STATED GOAL.
Collect and copy every line of the entries below that contains the string "sidebar". Only matches with the same capitalization count.

Screen-element location records
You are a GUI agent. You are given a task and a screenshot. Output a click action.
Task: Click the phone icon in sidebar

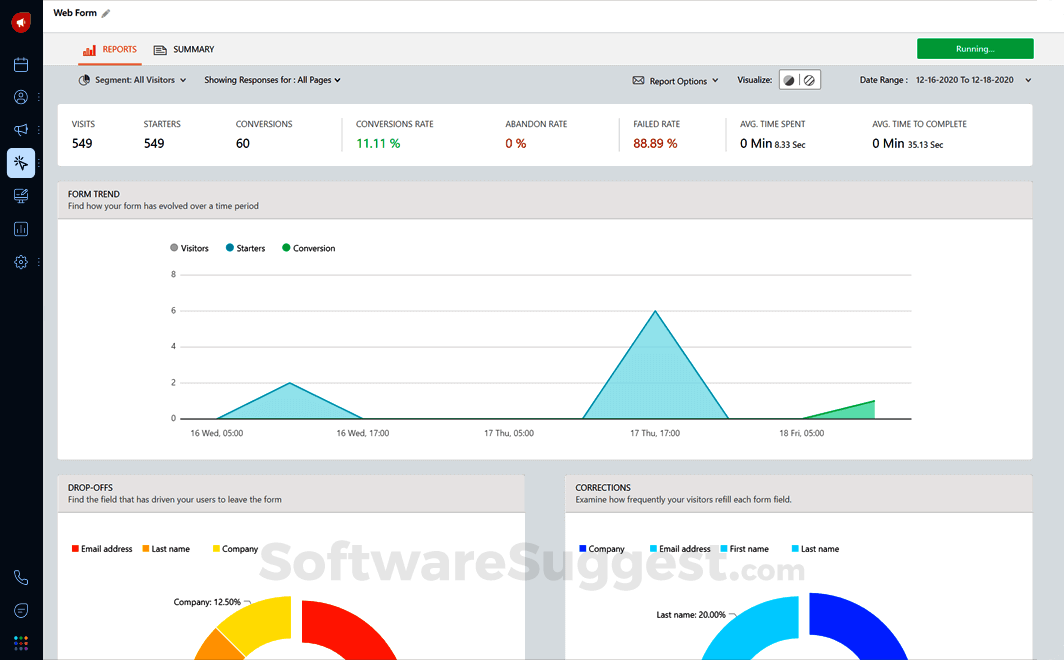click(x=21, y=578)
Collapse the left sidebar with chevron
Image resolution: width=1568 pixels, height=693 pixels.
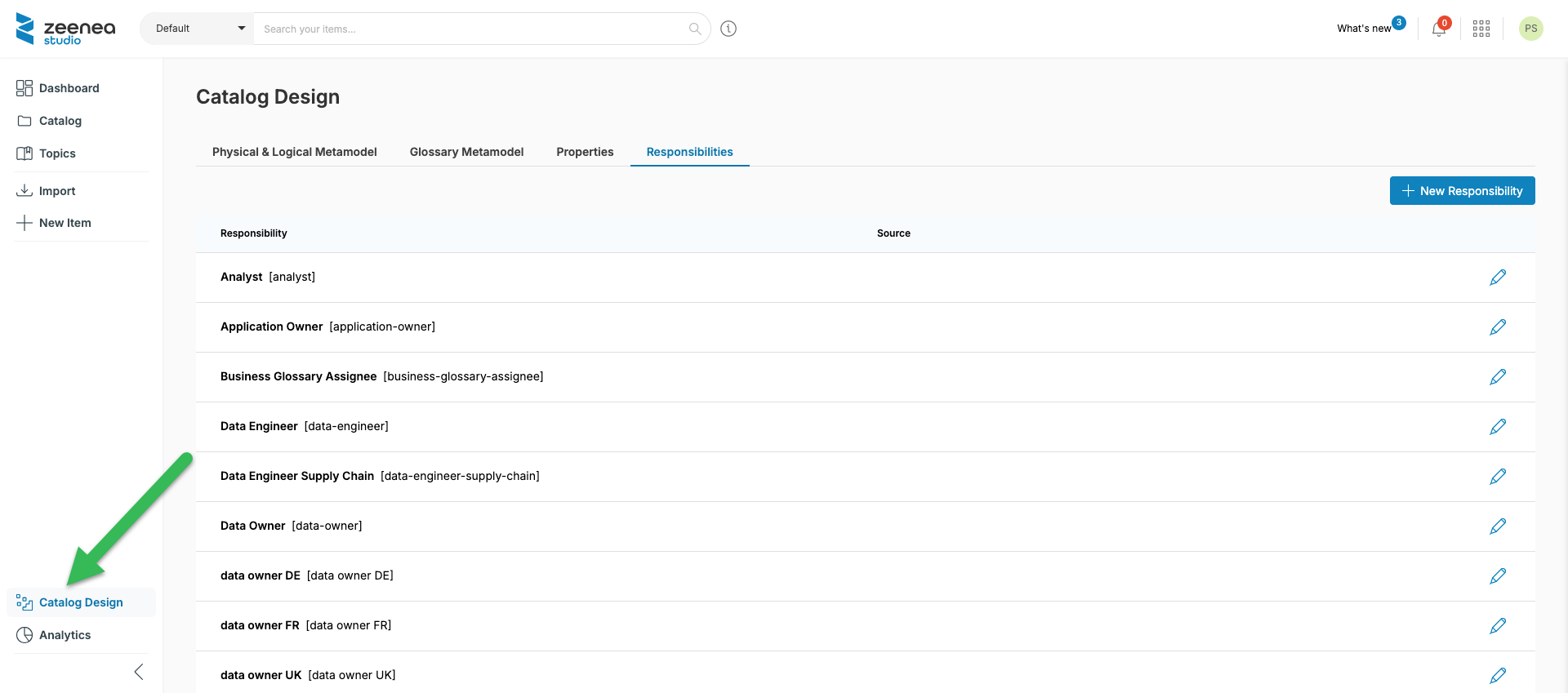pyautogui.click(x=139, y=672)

OUTPUT OF THE EXERCISE.
Task: Click the phone icon in sidebar
Collapse the left sidebar with chevron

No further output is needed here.